Directions for this task:
Copy out, exactly, the first line of the entries below and every line after it through the one containing "You are a computer-use agent. Viewport: 649px".

Source data:
- - - - - - -
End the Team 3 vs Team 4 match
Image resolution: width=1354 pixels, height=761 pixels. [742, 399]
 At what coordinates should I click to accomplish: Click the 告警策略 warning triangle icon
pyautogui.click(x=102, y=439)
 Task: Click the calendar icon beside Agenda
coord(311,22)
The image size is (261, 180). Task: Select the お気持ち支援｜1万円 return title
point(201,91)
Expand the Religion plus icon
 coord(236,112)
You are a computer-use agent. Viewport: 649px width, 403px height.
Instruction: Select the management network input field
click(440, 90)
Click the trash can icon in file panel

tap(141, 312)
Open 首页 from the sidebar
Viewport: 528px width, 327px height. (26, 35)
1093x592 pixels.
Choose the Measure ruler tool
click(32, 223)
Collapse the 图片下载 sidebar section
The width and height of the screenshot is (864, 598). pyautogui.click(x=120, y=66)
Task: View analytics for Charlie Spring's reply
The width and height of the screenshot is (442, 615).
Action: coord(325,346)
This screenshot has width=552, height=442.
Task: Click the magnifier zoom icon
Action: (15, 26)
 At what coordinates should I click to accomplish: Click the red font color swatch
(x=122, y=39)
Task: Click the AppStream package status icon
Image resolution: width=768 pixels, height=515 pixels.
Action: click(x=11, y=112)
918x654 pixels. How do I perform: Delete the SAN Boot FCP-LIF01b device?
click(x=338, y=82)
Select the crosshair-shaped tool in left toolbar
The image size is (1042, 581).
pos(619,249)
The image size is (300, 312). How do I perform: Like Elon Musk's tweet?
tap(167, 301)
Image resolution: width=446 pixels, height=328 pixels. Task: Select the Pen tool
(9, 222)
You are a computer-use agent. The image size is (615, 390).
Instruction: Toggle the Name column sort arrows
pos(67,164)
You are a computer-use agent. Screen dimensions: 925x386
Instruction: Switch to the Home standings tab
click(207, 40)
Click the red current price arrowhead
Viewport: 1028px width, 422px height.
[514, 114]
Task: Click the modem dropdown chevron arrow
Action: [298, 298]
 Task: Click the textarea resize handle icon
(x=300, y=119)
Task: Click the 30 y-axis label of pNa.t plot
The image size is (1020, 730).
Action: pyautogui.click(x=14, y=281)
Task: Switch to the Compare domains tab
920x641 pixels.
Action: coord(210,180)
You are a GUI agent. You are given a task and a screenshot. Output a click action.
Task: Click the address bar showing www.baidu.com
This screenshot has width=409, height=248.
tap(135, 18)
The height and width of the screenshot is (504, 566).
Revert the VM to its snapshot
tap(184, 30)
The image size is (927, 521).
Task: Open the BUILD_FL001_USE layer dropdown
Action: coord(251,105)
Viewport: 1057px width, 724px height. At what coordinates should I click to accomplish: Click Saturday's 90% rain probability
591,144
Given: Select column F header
- - - - - - -
Answer space:
End the Team 3 vs Team 4 match
Image resolution: width=1354 pixels, height=761 pixels. [742, 399]
 At what coordinates should I click to accomplish: Click the 告警策略 warning triangle icon
pyautogui.click(x=102, y=439)
 Task: Click the calendar icon beside Agenda
coord(311,22)
The image size is (261, 180). Task: Select the お気持ち支援｜1万円 return title
point(201,91)
Expand the Religion plus icon
 coord(236,112)
You are a computer-use agent. Viewport: 649px width, 403px height.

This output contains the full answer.